İslam’ın bu ilişki ağına verdiği önem bütün peygamberler döneminde görülmektedir. Âlemlere rahmet Hz. Muhammed’in (s) gençler ile kurduğu diyalog tüm zamanlara örneklik teşkil etmektedir. Günün fıkhına uyarlayarak kurulacak bu iletişim şekli genç ve yaşlılar arasındaki mesafeyi kısaltacaktır. Resulullah (s), gençleri sever, onlara değer verir ve bunu da hissettirirdi. Öyle ki çağrısına ilk icabet edenlerin çoğunluğu gençler idi. Birinci Akabe Biatinden sonra Musab Bin Umeyr’e öğretmenlik, Muaz Bin Cebel’e zekât ve elçilik görevini, Zeyd Bin Sabit’e Neccar oğullarının Kur’an-ı Kerim’i en iyi bileni olduğu için sancaktarlık görevlerini vermiştir. İman, ibadet, ahlak ile yoğrulmuş bir hayatı onlara sunabilmemiz durumunda diyaloğu gerçekleştirmiş ve köprüleri sağlamlaştırmış olacağız.
Dönemin fıkhına uygun formlardan hareketle iletişim ağı canlı tutulabilir. Varlık alanlarına saygı duyarak, anlamaya çalışarak kırmadan, hor görmeden, sosyolojilerini iyi tahlil ederek, küçük düşürmeden, incitmeden, zamanı geldiğinde onlara uygun bir biçimde rehberlik yaparak, sorunlara ciddiyetle eğilip ortak çözümler üreterek, umudu aşılayarak, kimi yerde cesareti kamçılayarak, bazen sosyal ve sportif faaliyetlerine dâhil olarak, gerektiğinde söz sırasını onlara verip dinleyerek, yani en uygun metotlarda olası çatışma alanları yok edilebilir, aradaki yıkıntılar, tamir edilebilir. Bu ve benzeri yaklaşımlardan sonra gençlerden olumlu, inşa edici tavırların geliştiği görülecektir.

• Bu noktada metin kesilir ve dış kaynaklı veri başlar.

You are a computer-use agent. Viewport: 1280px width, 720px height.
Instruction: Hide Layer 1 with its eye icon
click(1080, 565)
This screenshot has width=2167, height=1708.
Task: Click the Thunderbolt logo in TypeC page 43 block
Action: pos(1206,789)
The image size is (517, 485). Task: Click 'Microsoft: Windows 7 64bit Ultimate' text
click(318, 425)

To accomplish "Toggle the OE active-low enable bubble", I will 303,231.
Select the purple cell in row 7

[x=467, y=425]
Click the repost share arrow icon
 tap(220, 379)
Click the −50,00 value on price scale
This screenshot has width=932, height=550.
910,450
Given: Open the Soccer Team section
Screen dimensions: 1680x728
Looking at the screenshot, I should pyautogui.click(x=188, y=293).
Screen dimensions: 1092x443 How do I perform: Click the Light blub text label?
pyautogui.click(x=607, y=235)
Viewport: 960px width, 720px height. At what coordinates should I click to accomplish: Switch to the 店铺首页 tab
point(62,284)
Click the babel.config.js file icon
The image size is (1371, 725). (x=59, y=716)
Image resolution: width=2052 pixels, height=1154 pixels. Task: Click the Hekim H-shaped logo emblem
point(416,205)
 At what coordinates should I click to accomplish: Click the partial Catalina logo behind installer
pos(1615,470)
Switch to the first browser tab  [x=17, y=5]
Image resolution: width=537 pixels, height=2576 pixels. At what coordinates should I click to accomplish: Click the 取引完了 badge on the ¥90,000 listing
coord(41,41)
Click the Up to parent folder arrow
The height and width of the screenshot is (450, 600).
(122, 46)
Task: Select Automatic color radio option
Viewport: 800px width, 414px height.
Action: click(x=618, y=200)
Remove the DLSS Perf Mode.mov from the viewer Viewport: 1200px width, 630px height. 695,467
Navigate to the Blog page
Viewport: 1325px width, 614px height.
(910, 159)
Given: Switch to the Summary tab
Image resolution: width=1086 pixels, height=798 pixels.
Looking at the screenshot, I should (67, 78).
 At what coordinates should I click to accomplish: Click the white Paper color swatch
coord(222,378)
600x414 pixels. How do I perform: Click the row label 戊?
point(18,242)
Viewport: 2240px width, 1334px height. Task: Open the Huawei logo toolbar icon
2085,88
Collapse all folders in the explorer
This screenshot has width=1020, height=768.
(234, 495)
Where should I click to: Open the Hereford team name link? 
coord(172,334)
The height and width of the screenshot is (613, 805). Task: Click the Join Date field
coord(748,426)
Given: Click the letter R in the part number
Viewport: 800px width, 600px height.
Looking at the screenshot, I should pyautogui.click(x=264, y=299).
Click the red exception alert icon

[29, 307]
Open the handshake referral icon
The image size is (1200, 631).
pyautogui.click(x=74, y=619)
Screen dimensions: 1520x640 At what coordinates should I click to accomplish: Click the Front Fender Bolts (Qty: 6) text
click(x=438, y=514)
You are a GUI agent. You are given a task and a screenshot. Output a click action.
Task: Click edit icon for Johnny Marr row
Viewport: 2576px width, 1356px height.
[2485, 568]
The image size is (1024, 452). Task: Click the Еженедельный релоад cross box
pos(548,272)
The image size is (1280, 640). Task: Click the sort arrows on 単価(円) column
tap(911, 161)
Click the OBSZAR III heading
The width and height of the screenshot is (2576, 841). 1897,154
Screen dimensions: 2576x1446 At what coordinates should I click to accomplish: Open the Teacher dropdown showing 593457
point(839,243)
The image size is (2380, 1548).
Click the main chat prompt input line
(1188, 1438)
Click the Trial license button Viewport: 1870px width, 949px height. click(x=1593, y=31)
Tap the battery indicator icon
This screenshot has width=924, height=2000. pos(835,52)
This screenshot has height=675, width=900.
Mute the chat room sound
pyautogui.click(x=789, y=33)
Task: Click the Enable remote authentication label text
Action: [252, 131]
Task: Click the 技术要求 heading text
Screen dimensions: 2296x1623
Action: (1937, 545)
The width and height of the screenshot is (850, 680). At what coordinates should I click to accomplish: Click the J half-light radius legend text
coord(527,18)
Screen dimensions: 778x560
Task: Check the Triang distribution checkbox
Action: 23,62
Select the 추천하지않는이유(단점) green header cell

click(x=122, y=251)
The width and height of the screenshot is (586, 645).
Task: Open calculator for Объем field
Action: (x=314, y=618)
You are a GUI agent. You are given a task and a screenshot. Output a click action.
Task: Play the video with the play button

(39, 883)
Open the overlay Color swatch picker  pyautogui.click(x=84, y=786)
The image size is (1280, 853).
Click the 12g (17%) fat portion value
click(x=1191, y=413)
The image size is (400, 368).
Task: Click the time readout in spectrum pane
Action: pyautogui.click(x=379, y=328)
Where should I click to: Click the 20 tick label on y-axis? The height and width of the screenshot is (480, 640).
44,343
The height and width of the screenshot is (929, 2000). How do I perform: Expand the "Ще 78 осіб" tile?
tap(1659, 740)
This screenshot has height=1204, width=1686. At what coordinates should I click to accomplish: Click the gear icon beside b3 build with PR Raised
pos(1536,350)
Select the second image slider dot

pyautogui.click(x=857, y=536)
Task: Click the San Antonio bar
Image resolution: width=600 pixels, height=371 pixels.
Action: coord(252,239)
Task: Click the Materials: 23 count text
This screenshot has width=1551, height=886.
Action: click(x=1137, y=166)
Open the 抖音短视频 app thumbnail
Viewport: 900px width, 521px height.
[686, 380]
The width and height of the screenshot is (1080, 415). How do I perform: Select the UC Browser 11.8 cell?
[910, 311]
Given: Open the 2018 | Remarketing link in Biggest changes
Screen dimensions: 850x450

Peygamberlerin atası olarak bilinen Hz. İbrahim’de (a) İslam’ın gençlere yüklediği anlamı net bir biçimde görmekteyiz. İbrahim (a) hakikatin peşinde koşan bir gençti. Öyle ki putları kıran, adaleti haykıran, doğru bildiğini yapmaktan geri durmayan yağız bir delikanlıydı. Arayış ve teslimiyet timsali, saçı sakalı ağarmış peygamberlerin atası bir zamanlar böyle bir gençti işte. Yaşlılık ona hikmet ve kurbiyet kattı. Vahiyle yoğrulan zihni, Allah’la konuşan yüreği hep genç kaldı. Tüm peygamberlerin siretinde bu olgunlukla beraber güçlü bir zindeliğe Kur’an bizi şahit tutmaktadır.
“Böyle gelmiş, böyle gidecek.” diyen bir algının peşine takılmayan bir gençlik hayali, yetiştirilme durumları üzere inşa edilebilir ancak. Enerji ve güçleri iyi kanalize edilip güven duygusuyla harmanlandıklarında birçok şeyi başaracakları görülecektir. İlerlemiş teknoloji ve iletişim çağında yaşandığı unutulmamalı. Buna göre fıkıh üretilerek, belki de bu ağları doğru ve etkili kullanarak ayrı dünyalardan olunmadığı gösterilebilmelidir.
Yitirilmemesi Gereken Bir Nimet: Gençlik
Kapitalizmin, ilişkileri sadece ekonomi üzerinden anlamlandırdığı şu zaman diliminde “kazan kazan” ilişkisinden sıyrılmak bir zorunluluktur. Tamamen kazanma, ticari endeksli bir saygınlık, kişileri rekabetçi modundan sıyrılamayan programlanmış robotlara dönüştürecektir. Değerler ile beraber, helal kazanma, haramdan uzaklaşmaya dair bir ticaret mantığı ile hareket edilmelidir. “Kazanamazsan aç kalırsın! Elin oğlu neler yapıyor neler; sen ne işe yararsın ki!” şeklindeki kıyaslamalar yarınlara bırakılacak kötü miraslardır. Ya da tersinden “Bu eski kafa, sen git caminde tespih çek, bunlara senin aklın ermez, git son günlerini yaşa, hele bir kenarda dur!” gibi olumsuz yaklaşım, geçmişe hakaret, geleceğine sermaye bırakmamaktır. Hayat üç evreden oluşur: Çocukluk, gençlik, yaşlılık. Bugün yaşlı olanlar dünün çocukları, gençleri olduğunu bilerek hareket etmeli. Birçok değer gibi gençlik de büyük bir değer ve hazinedir. El ve ayakların tuttuğu en verimli evre ancak kıymet bilip gereğince hakkını verenler için bir kurtuluş vesilesi olacaktır. Bu nimet elden çıkmadan onun kadir kıymeti bilinmelidir. Zamanın, güneşin buzu erittiği gibi eriyip giden bir sermaye olduğunu ak saçlı pir-i fanilerin boş vermiş gençlere hatırlatması gerekiyor.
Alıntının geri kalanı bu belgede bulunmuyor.